#### [DIRECTIONS FOR THIS TASK]
Edit the material below so that every "Where should I click to" becomes "Which spot should I click to", and keep all other text the same.

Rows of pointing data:
******************************
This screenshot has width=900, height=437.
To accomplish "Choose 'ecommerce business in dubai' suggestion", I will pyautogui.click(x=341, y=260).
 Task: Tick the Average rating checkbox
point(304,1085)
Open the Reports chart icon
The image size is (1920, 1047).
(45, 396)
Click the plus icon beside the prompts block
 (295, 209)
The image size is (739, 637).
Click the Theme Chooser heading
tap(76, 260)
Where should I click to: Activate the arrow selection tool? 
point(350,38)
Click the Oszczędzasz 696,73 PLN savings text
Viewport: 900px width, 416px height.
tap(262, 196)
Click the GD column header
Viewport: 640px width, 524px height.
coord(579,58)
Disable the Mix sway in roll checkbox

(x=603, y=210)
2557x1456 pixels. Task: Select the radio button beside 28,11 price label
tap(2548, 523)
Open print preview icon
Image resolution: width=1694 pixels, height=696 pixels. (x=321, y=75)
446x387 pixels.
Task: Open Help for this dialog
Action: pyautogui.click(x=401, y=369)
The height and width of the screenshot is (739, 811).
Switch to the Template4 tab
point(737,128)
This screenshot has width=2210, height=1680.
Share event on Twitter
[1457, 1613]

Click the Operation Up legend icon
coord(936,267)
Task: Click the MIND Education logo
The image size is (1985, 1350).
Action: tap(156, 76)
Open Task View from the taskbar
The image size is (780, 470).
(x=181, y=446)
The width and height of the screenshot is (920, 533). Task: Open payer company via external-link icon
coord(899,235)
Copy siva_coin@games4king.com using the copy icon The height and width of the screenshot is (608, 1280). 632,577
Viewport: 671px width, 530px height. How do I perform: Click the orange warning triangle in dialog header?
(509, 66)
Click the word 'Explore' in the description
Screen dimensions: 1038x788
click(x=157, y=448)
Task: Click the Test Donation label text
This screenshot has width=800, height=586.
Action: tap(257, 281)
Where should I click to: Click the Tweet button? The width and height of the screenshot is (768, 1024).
******************************
#### [SOLUTION FOR THIS PROBLEM]
This screenshot has width=900, height=437.
To accomplish "Choose 'ecommerce business in dubai' suggestion", I will pyautogui.click(x=341, y=260).
 Task: Tick the Average rating checkbox
point(304,1085)
Open the Reports chart icon
The image size is (1920, 1047).
(45, 396)
Click the plus icon beside the prompts block
 (295, 209)
The image size is (739, 637).
Click the Theme Chooser heading
tap(76, 260)
Which spot should I click to: Activate the arrow selection tool? 
point(350,38)
Click the Oszczędzasz 696,73 PLN savings text
Viewport: 900px width, 416px height.
tap(262, 196)
Click the GD column header
Viewport: 640px width, 524px height.
coord(579,58)
Disable the Mix sway in roll checkbox

(x=603, y=210)
2557x1456 pixels. Task: Select the radio button beside 28,11 price label
tap(2548, 523)
Open print preview icon
Image resolution: width=1694 pixels, height=696 pixels. (x=321, y=75)
446x387 pixels.
Task: Open Help for this dialog
Action: pyautogui.click(x=401, y=369)
The height and width of the screenshot is (739, 811).
Switch to the Template4 tab
point(737,128)
This screenshot has width=2210, height=1680.
Share event on Twitter
[1457, 1613]

Click the Operation Up legend icon
coord(936,267)
Task: Click the MIND Education logo
The image size is (1985, 1350).
Action: tap(156, 76)
Open Task View from the taskbar
The image size is (780, 470).
(x=181, y=446)
The width and height of the screenshot is (920, 533). Task: Open payer company via external-link icon
coord(899,235)
Copy siva_coin@games4king.com using the copy icon The height and width of the screenshot is (608, 1280). 632,577
Viewport: 671px width, 530px height. How do I perform: Click the orange warning triangle in dialog header?
(509, 66)
Click the word 'Explore' in the description
Screen dimensions: 1038x788
click(x=157, y=448)
Task: Click the Test Donation label text
This screenshot has width=800, height=586.
Action: tap(257, 281)
Which spot should I click to: Click the Tweet button? The width and height of the screenshot is (768, 1024).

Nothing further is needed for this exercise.